Towards Privacy-Aware Sign Language Translation at Scale
Phillip Rust, Bowen Shi, Skyler Wang, Necati Cihan Camgöz, Jean Maillard
TL;DR
Data scarcity and privacy concerns hinder scalable sign language translation. The authors propose SSVP-SLT, a privacy-aware two-stage framework that pretrains a sign-language encoder with masked autoencoding on anonymized video (SignHiera) and then finetunes on a curated parallel corpus, optionally adding language-supervised pretraining. On How2Sign, SSVP-SLT achieves state-of-the-art finetuned and zero-shot gloss-free SLT performance, surpassing prior baselines by about 3 BLEU points, and introduces DailyMoth-70h as a new single-signer benchmark. The work demonstrates that facial blurring provides privacy-preserving benefits with limited performance loss, highlights the substantial compute required for large-scale video pretraining, and discusses directions for expanding language coverage and privacy techniques in SLT.
Abstract
A major impediment to the advancement of sign language translation (SLT) is data scarcity.

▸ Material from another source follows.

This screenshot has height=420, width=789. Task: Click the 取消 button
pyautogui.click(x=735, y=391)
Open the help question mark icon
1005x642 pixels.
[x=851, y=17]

Much of the sign language data currently available on the web cannot be used for training supervised models due to the lack of aligned captions. Furthermore, scaling SLT using large-scale web-scraped datasets bears privacy risks due to the presence of biometric information, which the responsible development of SLT technologies should account for. In this work, we propose a two-stage framework for privacy-aware SLT at scale that addresses both of these issues. We introduce SSVP-SLT, which leverages self-supervised video pretraining on anonymized and unannotated videos, followed by supervised SLT finetuning on a curated parallel dataset. SSVP-SLT achieves state-of-the-art finetuned and zero-shot gloss-free SLT performance on the How2Sign dataset, outperforming the strongest respective baselines by over 3 BLEU-4. Based on controlled experiments, we further discuss the advantages and limitations of self-supervised pretraining and anonymization via facial obfuscation for SLT.